Problems:
A: According to the text on the user cold start problem, what does MovieLens ask new users to do as part of registration?
B: Reproduce the lines of the records word for word, starting at the line that contains "voyage (250, 395)" and ending at the line that contains "I want to click", with both of those lines included.
** start of Passage to read **
User/Visitor Cold Start

  • When a website encounters new visitors without known behavior or preferences (affinity towards a particular class of products, prior in-domain browsing history, etc.), it can be difficult to create a personalized experience for them due to the absence of data typically used for generating recommendations. This is known as the user or visitor cold start problem.
  • Not only first-time users of a website, but even returning visitors can confuse recommendation systems if their behavior and preferences change from one session to the next.
  • Classified sites and video sharing platforms are often faced with this issue. For instance, a user may be interested in comparing and searching for hiking boots for a while, but once they make a purchase, they may switch to something completely unrelated, such as art supplies. In such cases, their browsing history won’t be helpful in predicting their next choice due to their session-based behavior. As another example, users might be interested in DIY videos over the span of a couple of months, but might exhibit a change of interest, showing affinity towards food recipes next.
  • In a broader context, some level of user cold start will always exist as long as online consumers continue to explore new topics and trends, and their lifestyle, circumstances, and needs continue to evolve.
  • Collaborative filtering algorithms are the most affected in the new user case as without interactions, no inference can be made about the user’s preferences.

Survey

  • An onboarding survey when a user joins the platform helps gather relevant data to understand their preferences, behavior and characteristics (topics of interest, likes/dislikes, etc.) to build an initial user profile, a technique called preference elicitation. This can serve to generate an initial embedding for the user.
  • Note that this information is acquired during the registration process, either by asking the user to input the data themselves, or by leveraging data already available, e.g., their social media accounts.
  • A threshold has to be found between the length of the user registration process (which if too long might lead to too many users to abandon it), and the amount of initial data required for the recommender to work properly.
  • The construction of the user’s profile may also be automated by integrating information from other user activities, such as browsing histories or social media platforms. If, for example, a user has been reading information about a particular music artist from a media portal, then the associated recommender system would automatically propose that artist’s releases when the user visits the music store.
  • Companies like Spotify and Netflix often do this after the user registers and asks them to pick some of their favorite artists and genres. From there on, the model can start serving the most popular items on that list and learn from their future explicit and implicit interactions.
  • As an example MovieLens, a web-based recommender system for movies, asks the user to rate some movies as a part of the registration. While preference elicitation strategy are a simple and effective way to deal with new users, the additional requirements during the registration will make the process more time-consuming for the user. Moreover, the quality of the obtained preferences might not be ideal as the user could rate items he/she has seen months or years ago or the provided ratings could be almost random if the user provided them without paying attention just to complete the registration quickly.
  • Another of the possible techniques is to apply active learning (machine learning). The main goal of active learning is to guide the user in the preference elicitation process in order to ask him to rate only the items that for the recommender point of view will be the most informative ones. This is done by analysing the available data and estimating the usefulness of the data points (e.g., ratings, interactions). As an example, say that we want to build two clusters from a certain cloud of points. As soon as we have identified two points each belonging to a different cluster, which is the next most informative point? If we take a point close to one we already know we can expect that it will likely belong to the same cluster. If we choose a point which is in between the two clusters, knowing which cluster it belongs to will help us in finding where the boundary is, allowing to classify many other points with just a few observations (source).
** end of Passage to read **
** start of Provided entries **
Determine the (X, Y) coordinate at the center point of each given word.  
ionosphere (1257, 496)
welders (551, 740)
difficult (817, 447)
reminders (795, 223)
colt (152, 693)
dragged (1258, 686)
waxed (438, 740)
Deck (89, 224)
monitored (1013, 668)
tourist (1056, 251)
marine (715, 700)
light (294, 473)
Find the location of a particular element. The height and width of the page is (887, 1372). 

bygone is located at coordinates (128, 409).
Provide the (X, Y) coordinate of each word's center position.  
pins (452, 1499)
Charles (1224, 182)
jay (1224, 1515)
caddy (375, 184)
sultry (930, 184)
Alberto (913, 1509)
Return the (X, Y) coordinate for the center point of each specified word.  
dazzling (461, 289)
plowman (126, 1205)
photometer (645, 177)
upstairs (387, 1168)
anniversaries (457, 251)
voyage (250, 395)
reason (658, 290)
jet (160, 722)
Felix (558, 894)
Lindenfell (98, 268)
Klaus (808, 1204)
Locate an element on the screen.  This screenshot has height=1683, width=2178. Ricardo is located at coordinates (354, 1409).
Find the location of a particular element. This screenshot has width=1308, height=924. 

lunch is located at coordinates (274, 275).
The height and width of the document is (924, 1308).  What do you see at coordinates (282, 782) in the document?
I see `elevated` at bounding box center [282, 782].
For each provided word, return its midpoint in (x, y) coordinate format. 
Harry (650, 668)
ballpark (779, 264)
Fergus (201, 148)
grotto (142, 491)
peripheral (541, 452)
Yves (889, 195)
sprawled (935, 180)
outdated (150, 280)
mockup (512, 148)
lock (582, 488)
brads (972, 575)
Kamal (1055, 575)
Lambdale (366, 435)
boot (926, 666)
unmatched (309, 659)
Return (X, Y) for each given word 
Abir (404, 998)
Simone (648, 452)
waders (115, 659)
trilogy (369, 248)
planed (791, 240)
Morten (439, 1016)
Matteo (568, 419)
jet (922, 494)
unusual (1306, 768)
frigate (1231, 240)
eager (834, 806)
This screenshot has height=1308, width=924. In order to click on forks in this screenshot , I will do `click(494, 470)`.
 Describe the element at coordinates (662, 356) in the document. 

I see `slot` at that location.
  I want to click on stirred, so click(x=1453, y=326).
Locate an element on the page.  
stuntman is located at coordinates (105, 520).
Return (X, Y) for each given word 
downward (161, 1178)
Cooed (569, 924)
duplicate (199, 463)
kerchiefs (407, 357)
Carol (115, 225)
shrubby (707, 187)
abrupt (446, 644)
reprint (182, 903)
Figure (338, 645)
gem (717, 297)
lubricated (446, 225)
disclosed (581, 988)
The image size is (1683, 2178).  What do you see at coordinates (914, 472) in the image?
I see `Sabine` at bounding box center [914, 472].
** end of Provided entries **
The replies:
A: Rate some movies.

B:
voyage (250, 395)
reason (658, 290)
jet (160, 722)
Felix (558, 894)
Lindenfell (98, 268)
Klaus (808, 1204)
Locate an element on the screen.  This screenshot has height=1683, width=2178. Ricardo is located at coordinates (354, 1409).
Find the location of a particular element. This screenshot has width=1308, height=924. 

lunch is located at coordinates (274, 275).
The height and width of the document is (924, 1308).  What do you see at coordinates (282, 782) in the document?
I see `elevated` at bounding box center [282, 782].
For each provided word, return its midpoint in (x, y) coordinate format. 
Harry (650, 668)
ballpark (779, 264)
Fergus (201, 148)
grotto (142, 491)
peripheral (541, 452)
Yves (889, 195)
sprawled (935, 180)
outdated (150, 280)
mockup (512, 148)
lock (582, 488)
brads (972, 575)
Kamal (1055, 575)
Lambdale (366, 435)
boot (926, 666)
unmatched (309, 659)
Return (X, Y) for each given word 
Abir (404, 998)
Simone (648, 452)
waders (115, 659)
trilogy (369, 248)
planed (791, 240)
Morten (439, 1016)
Matteo (568, 419)
jet (922, 494)
unusual (1306, 768)
frigate (1231, 240)
eager (834, 806)
This screenshot has height=1308, width=924. In order to click on forks in this screenshot , I will do `click(494, 470)`.
 Describe the element at coordinates (662, 356) in the document. 

I see `slot` at that location.
  I want to click on stirred, so click(x=1453, y=326).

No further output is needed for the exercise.